From Ramsey Campbell to… This
Knowing this is an adaptation of a Ramsey Campbell novel is almost cruel. Campbell’s work thrives on unsettling detail, creeping dread, the sense that something is fundamentally wrong with reality itself. The movie, meanwhile, often feels content to gesture vaguely at wrongness and assume that’s enough.
You can see flashes where the source material is straining to break through: the idea of “influence” as a literal and metaphysical force, the way an abusive parent’s presence lingers even in a body that’s little more than a husk, the way children become battlegrounds for unresolved adult nightmares.
But instead of committing to that psychological horror, the film oscillates between family drama and lazy supernatural beats, never fully satisfying either camp. It’s like getting the diet version of a story that should’ve been full-calorie dread.

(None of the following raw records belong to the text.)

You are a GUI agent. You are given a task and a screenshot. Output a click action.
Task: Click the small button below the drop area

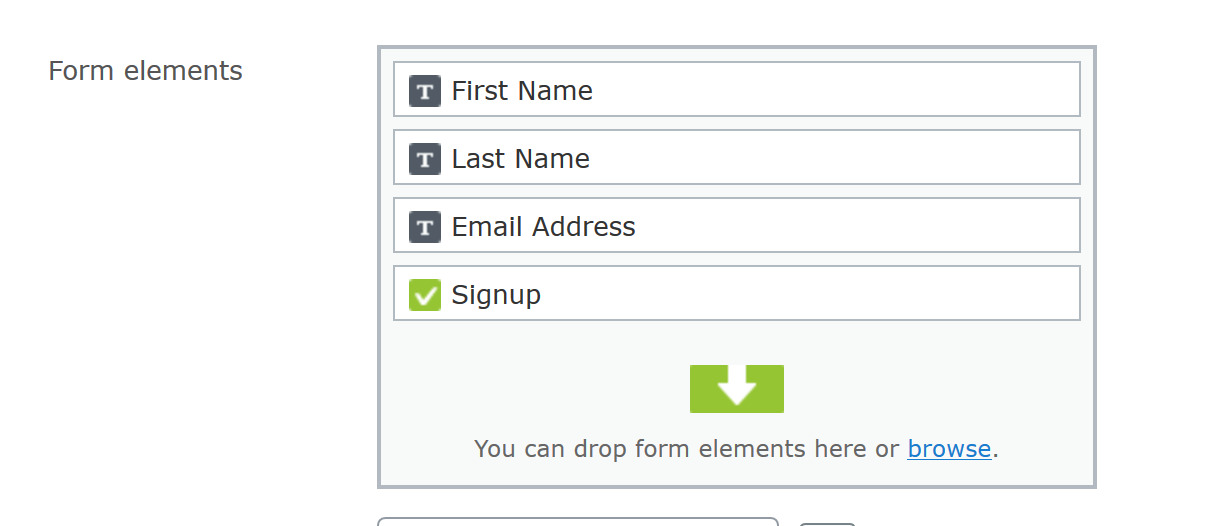[828, 523]
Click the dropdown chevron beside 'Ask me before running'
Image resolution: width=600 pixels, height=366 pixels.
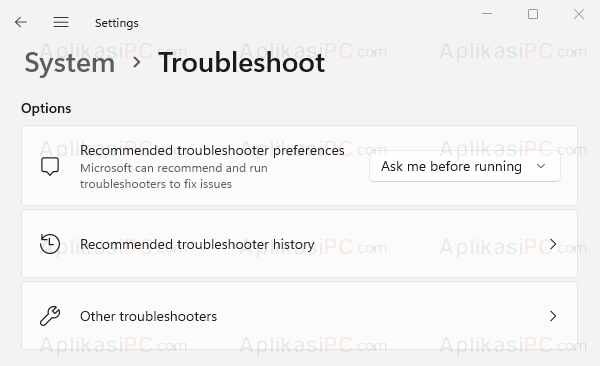click(541, 166)

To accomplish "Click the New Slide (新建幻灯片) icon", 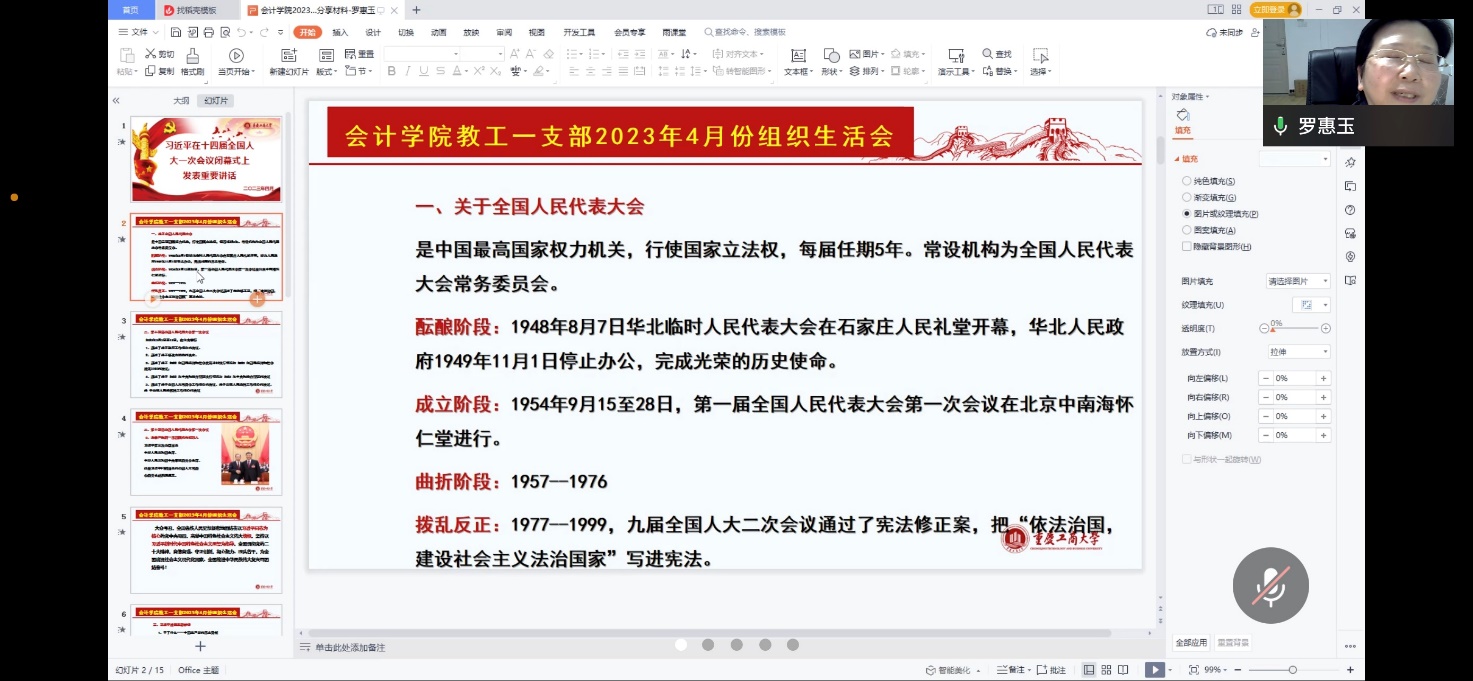I will (x=288, y=56).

Final Diagnosis: Flatline Horror
In the end, The Influence is the horror equivalent of hospital food: technically functional, vaguely shaped like what you ordered, and utterly lacking flavor. The cast does what they can; the house is nicely oppressive; the premise is solid. But the execution is so bland, so hesitant, that even the evil comatose witch-grandma can’t save it.
If you’re an extremely forgiving fan of slow-burn European horror and you just want something spooky-ish on in the background while you scroll your phone, this might work as atmospheric wallpaper. If you’re looking for something that really digs into generational trauma, possession, or the corrosive power of a controlling parent, you’re better off rewatching literally anything else in that lane.
The film’s final lesson, unintentionally delivered: sometimes the most frightening “influence” is what a mediocre adaptation can do to a good idea.